I began speaking to some of the people running the event, hoping to get some more information. They explained that they were expecting a minimum of around a thousand girls to enter and by the looks of things, they meet their expectations. The line seemed never ending; every time I looked, there were more girls arriving, more girls to walk straight past the Nintendo booth set up for them. When asked whether there would be any more involvement of Nintendo in the day’s proceedings, I was told there would be a singing competition.

First prize would be a Nintendo Wii and second prize would be a pink Nintendo DS. I decided to be a little brave and asked why exactly Nintendo was sponsoring an event like this and she explained what I thought she would. Apparently, Nintendo was simply trying to reach another demographic (I love you Nintendo but this doesn’t appear to be working). This isn’t to say they weren’t trying though. The Nintendo reps they had running the booth were well chosen. An attractive guy to lure the girls over and a woman with that pretty, yet non-threatening girl next door look to make them feel more comfortable. The girls just simply were too preoccupied with mastering their blue steel catwalk looks and getting on TV to care about playing videogames.

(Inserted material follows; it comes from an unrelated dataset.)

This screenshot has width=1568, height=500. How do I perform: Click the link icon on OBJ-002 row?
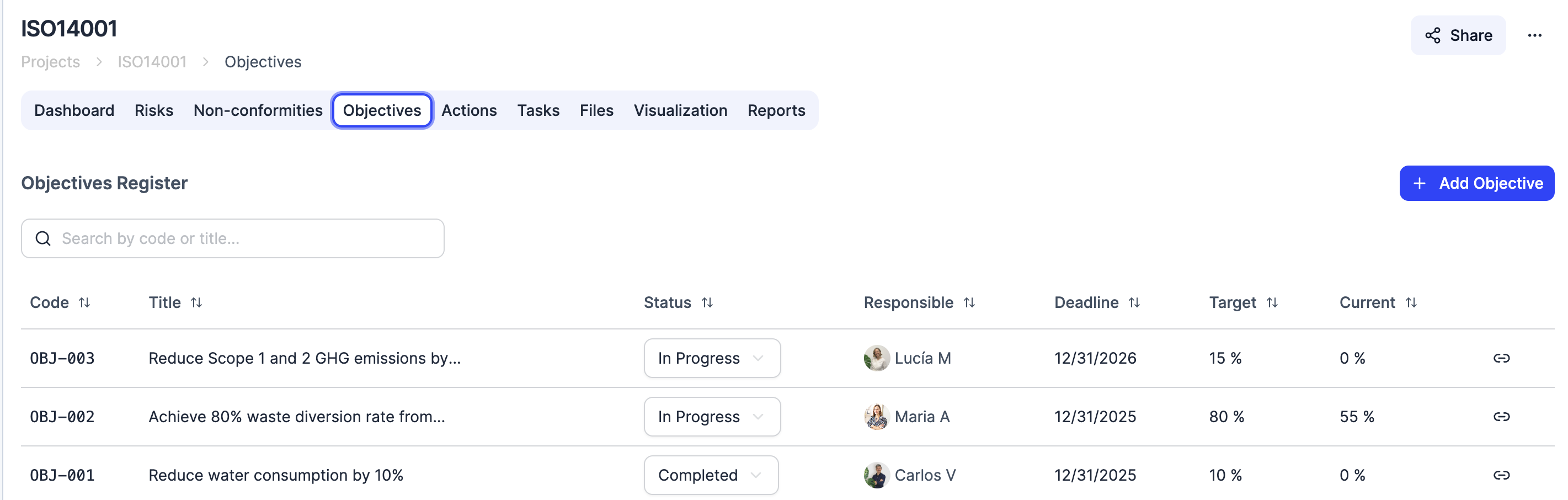(x=1502, y=417)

After taking some more photos, I continued to pay a little more attention to the Nintendo booth. I needed more information on what exactly Nintendo was doing there. So I walked over and introduced myself to the young woman running the booth, explaining why I was taking photos of her while she was showing some young kids how to use the Wii. She seemed excited by it all. She convinced my friend and I to play Wii Bowling. A part of me thought “Hey maybe if they see some girls who don’t work there playing they might get interested.” It didn’t work, but whatever, I had fun. I asked the girl whether there was any more Nintendo stuff going on and she handed me their freebies for the day: a Nintendo pocket mirror and Nintendo nail files.

After a game of Wii Bowling and scoring some freebies, I decided to go straight to the source. I wanted to talk to the girls themselves. I had been told earlier that maybe the girls would go over when they were finished lining up for the day and I wanted to see if this was true. My main questions were: “What do you think about Nintendo sponsoring this competition?” and “Are you going to enter the singing competition to win the Wii or the DS?”

When I asked what they thought about Nintendo, I got quite a few responses consisting of “What the [email protected]#* is Nintendo?” and at best the girls responded with “Umm it’s okay…”. A lot of the girls weren’t even aware there was a singing competition; others still thought I was kidding. They kept thinking I said “wee,” not Wii. I couldn’t really blame them though; I had walked around the whole place and couldn’t find any mention of a singing competition, nor could I find any mention on Nintendo in general other than the booth. However, I did see the Nintendo people wandering around handing out freebies to the girls waiting in line. Nintendo had tried — they tried and failed.

After about three hours, I decided to give up. I saw no record of anyone other than children or random guys playing with the Wii or DS. The booth could have had nothing to do with the competition and apart from the cute girlie freebies, you would have no idea they had ever sponsored the event. I still find it amusing that this was on Nintendo’s main news page for almost a week, yet it seemed so small. I continued to wait for my photo opportunity, but not a single girl looked twice at any of the Nintendo booth that I could see. I have to be honest, a part of me died that day.